• _Exercise aim_: State how many lines in the following entries contain the word "agent". No other output.

• _Supplied records_:

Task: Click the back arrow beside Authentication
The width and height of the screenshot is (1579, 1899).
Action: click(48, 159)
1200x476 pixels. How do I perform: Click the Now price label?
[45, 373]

* * *

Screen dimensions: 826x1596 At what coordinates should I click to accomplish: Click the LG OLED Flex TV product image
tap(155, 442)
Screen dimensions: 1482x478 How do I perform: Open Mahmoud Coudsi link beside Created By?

---

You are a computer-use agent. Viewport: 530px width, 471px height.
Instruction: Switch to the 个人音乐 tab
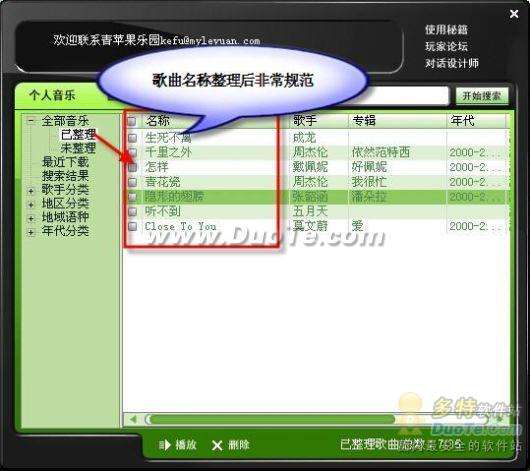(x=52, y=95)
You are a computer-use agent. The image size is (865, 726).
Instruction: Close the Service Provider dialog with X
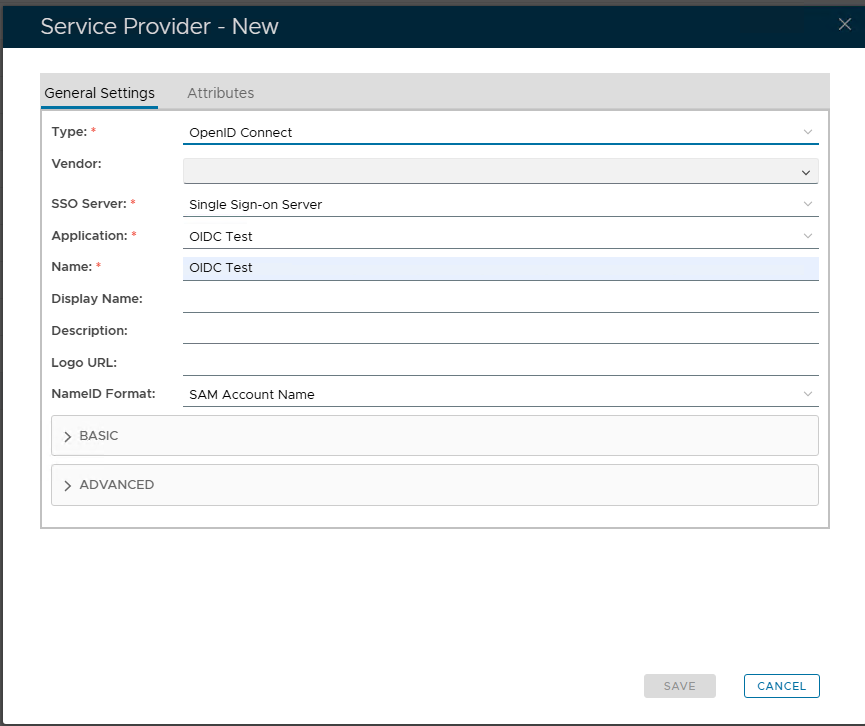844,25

• _Response for this exercise_: 2